Esso prevede che il Comune di Melendugno non sborserà un euro. Anzi. Otterrà il 25 per cento dei ricavi, mentre il partner privato si impegnerà ad eseguire investimenti secondo un preciso crono-programma, sotto la supervisione del Tavolo tecnico permanente.
CHE COSA E’ UN PSPP (Partenariato speciale pubblico privato per la Cultura)
Per volontà del Legislatore i Partenariati Speciali Pubblico Privato non possono essere di breve durata, ma devono durare minimo sei anni per dare la possibilità ai privati di recuperare gli investimenti eseguiti e i rischi che si sono accollati.

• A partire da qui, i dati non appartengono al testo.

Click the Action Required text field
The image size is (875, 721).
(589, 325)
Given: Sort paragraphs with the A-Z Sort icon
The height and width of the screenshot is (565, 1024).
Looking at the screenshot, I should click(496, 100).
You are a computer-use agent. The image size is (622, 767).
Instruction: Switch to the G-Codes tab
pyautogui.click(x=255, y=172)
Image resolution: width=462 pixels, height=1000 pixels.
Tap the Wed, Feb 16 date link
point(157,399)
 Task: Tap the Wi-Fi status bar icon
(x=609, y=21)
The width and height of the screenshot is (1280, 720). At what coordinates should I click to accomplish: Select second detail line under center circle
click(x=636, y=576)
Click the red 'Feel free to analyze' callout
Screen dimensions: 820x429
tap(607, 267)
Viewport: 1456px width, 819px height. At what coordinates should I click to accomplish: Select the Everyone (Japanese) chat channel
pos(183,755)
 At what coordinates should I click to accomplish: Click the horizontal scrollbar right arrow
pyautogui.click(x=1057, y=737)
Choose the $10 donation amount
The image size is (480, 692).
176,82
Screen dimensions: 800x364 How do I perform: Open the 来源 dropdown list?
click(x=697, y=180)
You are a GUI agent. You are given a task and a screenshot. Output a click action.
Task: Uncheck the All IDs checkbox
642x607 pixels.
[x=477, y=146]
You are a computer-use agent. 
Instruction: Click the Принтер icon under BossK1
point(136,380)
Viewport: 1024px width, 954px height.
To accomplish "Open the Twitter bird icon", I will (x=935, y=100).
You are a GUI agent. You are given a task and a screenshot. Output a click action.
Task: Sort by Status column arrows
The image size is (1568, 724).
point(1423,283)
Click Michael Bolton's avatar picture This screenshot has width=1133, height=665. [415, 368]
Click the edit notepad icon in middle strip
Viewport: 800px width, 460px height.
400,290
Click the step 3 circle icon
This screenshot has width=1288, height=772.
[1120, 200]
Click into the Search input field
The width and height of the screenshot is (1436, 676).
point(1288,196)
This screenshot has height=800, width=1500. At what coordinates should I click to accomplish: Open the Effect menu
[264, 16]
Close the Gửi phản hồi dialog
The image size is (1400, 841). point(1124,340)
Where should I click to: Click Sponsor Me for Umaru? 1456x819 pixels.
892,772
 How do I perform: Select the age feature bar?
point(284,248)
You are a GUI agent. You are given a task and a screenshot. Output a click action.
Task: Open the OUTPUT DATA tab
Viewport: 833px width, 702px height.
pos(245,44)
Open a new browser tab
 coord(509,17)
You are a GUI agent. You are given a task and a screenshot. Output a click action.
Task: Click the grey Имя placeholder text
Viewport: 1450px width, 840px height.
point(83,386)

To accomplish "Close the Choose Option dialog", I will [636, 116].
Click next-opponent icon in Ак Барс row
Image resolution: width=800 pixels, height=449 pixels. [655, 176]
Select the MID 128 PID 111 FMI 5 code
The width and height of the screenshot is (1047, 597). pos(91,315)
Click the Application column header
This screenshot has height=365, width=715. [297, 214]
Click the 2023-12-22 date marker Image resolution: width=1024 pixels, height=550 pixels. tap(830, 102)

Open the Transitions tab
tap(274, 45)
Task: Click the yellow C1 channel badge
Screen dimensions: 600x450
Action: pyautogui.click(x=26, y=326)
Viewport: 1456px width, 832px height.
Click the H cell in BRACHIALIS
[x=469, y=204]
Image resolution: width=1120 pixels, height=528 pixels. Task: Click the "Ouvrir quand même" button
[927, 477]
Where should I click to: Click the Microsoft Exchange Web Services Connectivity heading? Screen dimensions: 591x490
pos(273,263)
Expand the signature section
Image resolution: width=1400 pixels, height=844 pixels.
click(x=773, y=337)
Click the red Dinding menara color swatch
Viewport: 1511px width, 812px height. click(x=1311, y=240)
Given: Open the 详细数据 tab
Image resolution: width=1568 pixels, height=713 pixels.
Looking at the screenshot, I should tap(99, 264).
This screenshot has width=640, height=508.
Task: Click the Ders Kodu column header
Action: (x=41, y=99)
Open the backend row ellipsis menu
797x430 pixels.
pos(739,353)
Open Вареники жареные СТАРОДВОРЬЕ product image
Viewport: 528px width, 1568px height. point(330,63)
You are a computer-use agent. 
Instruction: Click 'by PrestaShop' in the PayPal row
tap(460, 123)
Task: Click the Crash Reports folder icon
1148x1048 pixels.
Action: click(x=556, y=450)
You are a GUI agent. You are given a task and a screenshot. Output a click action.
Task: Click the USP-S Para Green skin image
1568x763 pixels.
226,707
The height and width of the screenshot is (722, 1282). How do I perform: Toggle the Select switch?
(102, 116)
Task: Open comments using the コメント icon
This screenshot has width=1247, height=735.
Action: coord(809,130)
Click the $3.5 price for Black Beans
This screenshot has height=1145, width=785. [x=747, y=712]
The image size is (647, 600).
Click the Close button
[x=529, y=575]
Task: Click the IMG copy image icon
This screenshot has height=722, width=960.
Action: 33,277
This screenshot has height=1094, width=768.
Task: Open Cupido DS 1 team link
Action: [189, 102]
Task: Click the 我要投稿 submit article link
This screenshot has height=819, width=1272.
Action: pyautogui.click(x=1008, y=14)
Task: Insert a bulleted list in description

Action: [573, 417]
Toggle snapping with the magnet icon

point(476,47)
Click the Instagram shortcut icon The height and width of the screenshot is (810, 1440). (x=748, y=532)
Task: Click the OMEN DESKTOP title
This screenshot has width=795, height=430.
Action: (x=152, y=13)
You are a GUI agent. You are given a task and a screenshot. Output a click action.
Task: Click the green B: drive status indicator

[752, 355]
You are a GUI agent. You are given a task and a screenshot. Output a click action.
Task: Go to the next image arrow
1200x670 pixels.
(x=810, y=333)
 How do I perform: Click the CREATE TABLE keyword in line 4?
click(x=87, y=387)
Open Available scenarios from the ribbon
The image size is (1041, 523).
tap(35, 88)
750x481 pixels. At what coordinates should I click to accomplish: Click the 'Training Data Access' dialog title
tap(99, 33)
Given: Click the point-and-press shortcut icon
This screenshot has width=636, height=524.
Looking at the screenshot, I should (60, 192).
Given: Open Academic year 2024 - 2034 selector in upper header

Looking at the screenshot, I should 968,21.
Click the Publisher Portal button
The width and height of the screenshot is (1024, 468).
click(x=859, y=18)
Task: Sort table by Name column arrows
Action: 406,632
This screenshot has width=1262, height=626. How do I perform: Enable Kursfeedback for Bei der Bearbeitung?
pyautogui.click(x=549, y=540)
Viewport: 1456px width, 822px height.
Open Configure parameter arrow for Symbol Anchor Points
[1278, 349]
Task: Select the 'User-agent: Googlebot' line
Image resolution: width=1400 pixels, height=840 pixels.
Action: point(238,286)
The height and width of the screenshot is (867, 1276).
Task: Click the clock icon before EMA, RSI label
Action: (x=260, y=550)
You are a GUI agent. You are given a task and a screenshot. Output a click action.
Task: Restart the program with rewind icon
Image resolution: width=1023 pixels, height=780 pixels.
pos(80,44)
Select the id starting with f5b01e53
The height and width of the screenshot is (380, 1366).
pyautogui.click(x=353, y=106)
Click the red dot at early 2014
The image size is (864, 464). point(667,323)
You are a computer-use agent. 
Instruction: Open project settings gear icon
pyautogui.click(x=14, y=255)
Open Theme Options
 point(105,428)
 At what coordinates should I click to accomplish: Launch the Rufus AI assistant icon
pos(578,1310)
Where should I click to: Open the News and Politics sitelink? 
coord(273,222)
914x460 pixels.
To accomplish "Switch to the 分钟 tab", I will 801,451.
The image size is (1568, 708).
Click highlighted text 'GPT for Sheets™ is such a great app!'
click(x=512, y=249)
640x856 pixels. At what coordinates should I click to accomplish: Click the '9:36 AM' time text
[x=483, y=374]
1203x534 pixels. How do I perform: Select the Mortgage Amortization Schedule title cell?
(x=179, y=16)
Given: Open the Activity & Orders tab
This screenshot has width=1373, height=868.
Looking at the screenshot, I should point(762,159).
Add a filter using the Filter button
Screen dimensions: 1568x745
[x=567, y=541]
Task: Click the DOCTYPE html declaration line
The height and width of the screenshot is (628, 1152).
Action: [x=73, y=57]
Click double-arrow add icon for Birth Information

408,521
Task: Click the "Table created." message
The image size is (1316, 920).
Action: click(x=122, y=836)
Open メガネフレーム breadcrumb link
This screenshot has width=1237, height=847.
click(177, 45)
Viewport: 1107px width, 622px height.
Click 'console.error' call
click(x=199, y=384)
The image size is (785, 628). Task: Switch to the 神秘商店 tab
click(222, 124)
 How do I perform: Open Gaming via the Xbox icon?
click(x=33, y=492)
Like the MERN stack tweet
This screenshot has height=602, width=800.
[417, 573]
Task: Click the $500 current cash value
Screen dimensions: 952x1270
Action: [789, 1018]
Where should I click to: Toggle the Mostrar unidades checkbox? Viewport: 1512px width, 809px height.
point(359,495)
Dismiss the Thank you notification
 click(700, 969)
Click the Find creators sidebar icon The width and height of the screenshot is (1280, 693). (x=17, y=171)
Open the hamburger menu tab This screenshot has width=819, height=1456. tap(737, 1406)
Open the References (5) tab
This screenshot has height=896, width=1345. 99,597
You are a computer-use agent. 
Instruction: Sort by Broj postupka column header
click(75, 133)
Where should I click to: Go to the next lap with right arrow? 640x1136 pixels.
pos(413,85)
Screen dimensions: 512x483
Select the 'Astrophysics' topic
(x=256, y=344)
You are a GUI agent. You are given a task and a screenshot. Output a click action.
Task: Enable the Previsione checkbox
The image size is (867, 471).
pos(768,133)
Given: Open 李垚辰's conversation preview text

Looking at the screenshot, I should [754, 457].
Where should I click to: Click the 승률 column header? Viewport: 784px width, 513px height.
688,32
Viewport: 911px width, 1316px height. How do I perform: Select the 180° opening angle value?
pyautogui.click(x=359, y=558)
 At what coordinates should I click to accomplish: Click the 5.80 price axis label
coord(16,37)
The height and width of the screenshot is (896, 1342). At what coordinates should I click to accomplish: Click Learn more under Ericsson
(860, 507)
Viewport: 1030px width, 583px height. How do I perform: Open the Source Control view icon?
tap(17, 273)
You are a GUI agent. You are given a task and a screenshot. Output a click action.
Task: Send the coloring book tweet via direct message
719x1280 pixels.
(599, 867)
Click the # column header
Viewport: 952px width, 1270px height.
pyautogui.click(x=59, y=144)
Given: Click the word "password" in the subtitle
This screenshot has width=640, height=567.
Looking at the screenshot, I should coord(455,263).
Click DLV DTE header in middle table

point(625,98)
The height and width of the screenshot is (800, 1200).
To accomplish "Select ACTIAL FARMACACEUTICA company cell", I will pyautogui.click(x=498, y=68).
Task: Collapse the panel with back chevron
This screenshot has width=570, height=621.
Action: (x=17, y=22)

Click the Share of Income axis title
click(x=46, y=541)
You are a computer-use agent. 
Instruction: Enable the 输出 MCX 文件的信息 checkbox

Sempre più Comuni stanno ricorrendo a questa formula perché non ce la fanno a gestire con gli esigui bilanci comunali i Beni culturali.
Solo in Puglia sono stati sottoscritti ben 33 Partenariati Speciali Pubblico Privato, tra cui quelli che riguardano il Museo Civico di Bari, il Teatro Lucio Dalla di Manfredonia, il Museo di archeologia industriale di Maglie e le Manifatture Knoss a Lecce con un PSPP stretto tra Provincia e sette associazioni.